■ **Activity**:
In the Northern Sea Route article, which icebreaker led the Gingo through part of the Kara Sea?

■ **Text**:

-*-

Is it a desperate attempt to keep trade routes open amid G7 sanctions or simply a consequence of climate change?

Russian authorities sent one non-ice class capesize bulker and two non-ice class suezmax tankers through the Northern Sea Route (NSR) earlier this month.

NSR operator Rosatom announced on 11 September that two of its nuclear-powered ice breakers assisted the 169,200-dwt bulker Gingo (built 2000) to make the Arctic passage in 13 days, travelling east from Murmansk.

“It is worth noting that through the Suez Canal it would have taken twice as long,” FSUE Atomflot adviser Andrei Tenitsky was quoted as saying.

The Signal Ocean vessel tracker confirms the Russian statements. It shows the Gingo as having left Murmansk on around 17 August, and currently in the Sea of Japan heading for Lanshan, China with a cargo of 164,000 tonnes of thermal coal.

According to Rosatom, however, the ship is carrying a load of iron ore concentrate.

Non-ice-class bulker traffic on the NSR is not new. According to TradeWinds records, however, so far it has not involved anything bigger than some Oldendorff baby capes.

In its 11 September statement, Rosatom described the Gingo as a ship of “a record carrying capacity” for the NSR and that its crossing was “the first time that FSUE Atomflot icebreakers carried out an operation to navigate a vessel with a deadweight of over 169,000 dwt from west to east”.

The Gingo’s voyage took part in two stages: first, the icebreaker Taimyr led the vessel through part of the Kara Sea — from the Sergei Kirov islands through the Matisen and Boris Vilkitsky Straits.

The ship then crossed the Laptev Sea without help before receiving help from a second icebreaker, the 60 MW Sibir (built 2022), to make it through the East Siberian Sea.

-*-

■ **Records**:
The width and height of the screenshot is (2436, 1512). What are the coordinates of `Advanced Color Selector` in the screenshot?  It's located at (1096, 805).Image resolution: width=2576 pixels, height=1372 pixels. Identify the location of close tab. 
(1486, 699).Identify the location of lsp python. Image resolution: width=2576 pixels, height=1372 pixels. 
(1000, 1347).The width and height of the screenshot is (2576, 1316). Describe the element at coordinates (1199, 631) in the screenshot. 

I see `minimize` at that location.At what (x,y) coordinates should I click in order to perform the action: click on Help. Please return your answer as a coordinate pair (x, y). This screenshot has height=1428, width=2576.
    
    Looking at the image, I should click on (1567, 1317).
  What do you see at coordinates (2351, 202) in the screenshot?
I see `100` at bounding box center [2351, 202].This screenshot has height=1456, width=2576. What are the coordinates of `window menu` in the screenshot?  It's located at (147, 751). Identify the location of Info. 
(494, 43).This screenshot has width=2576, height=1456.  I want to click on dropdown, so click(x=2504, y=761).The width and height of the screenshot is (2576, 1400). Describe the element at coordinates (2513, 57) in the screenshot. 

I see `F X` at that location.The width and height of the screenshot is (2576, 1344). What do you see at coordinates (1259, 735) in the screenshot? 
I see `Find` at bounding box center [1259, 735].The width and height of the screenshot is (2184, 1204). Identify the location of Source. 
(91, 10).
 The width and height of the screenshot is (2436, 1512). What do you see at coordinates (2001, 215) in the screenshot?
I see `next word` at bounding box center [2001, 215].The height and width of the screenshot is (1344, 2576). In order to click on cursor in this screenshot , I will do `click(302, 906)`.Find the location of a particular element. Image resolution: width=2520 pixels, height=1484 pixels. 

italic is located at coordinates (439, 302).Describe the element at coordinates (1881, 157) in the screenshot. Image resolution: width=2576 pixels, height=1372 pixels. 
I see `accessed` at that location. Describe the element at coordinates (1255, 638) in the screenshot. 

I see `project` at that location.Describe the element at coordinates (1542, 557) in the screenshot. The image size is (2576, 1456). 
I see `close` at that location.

-*-

■ **Answer space**:
The icebreaker Taimyr.